_SET PROBLEM_
Which two functions do the patches introduce, according to the mailing list post on statistics import and export?

Re: Statistics Import and Export - Mailing list pgsql-hackers

From Corey Huinker
Subject Re: Statistics Import and Export
Date
Msg-id CADkLM=dNQzmdsWfXVVDBqv7gHsa-7dk3v13AqrAzBoJWTMrWEA@mail.gmail.com
Whole thread Raw
In response to Re: Statistics Import and Export  (Jeff Davis <pgsql@j-davis.com>)
List pgsql-hackers
On Thu, May 16, 2024 at 2:26 PM Jeff Davis <pgsql@j-davis.com> wrote:
On Thu, 2024-05-16 at 05:25 -0400, Corey Huinker wrote:
>
> Per previous comments, it was suggested by others that:
>
> - having them in SECTION_NONE was a grave mistake
> - Everything that could belong in SECTION_DATA should, and the rest
> should be in SECTION_POST_DATA

I don't understand the gravity of the choice here: what am I missing?

To be clear: I'm not arguing against it, but I'd like to understand it
better. Perhaps it has to do with the relationship between the sections
and the dependencies?

I'm with you, I don't understand the choice and would like to, but at the same time it now works in the way others strongly suggested that it should, so I'm still curious about the why.

There were several people expressing interest in this patch at pgconf.dev, so I thought I'd post a rebase and give a summary of things to date.

THE INITIAL GOAL

The initial goal of this effort was to reduce upgrade downtimes by eliminating the need for the vacuumdb --analyze-in-stages call that is recommended (but often not done) after a pg_upgrade. The analyze-in-stages steps is usually by far the longest part of a binary upgrade and is a significant part of a restore from dump, so eliminating this step will save users time, and eliminate or greatly reduce a potential pitfall to upgrade...and thus reduce upgrade friction (read: excuses to not upgrade).

THE FUNCTIONS

These patches introduce two functions, pg_set_relation_stats() and pg_set_attribute_stats(), which allow the caller to modify the statistics of any relation, provided that they own that relation or have maintainer privilege.

_PROVIDED MATERIAL_
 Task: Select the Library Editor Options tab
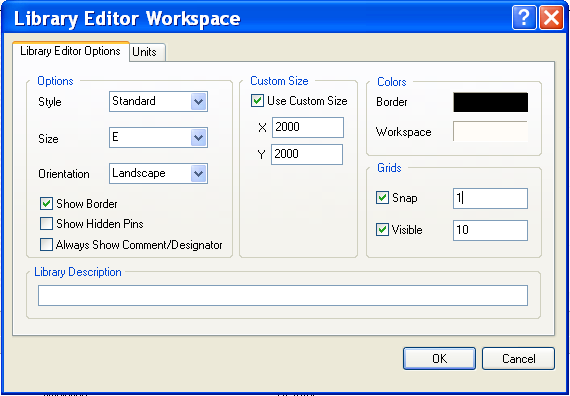click(x=71, y=51)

_RESULT_
pg_set_relation_stats() and pg_set_attribute_stats()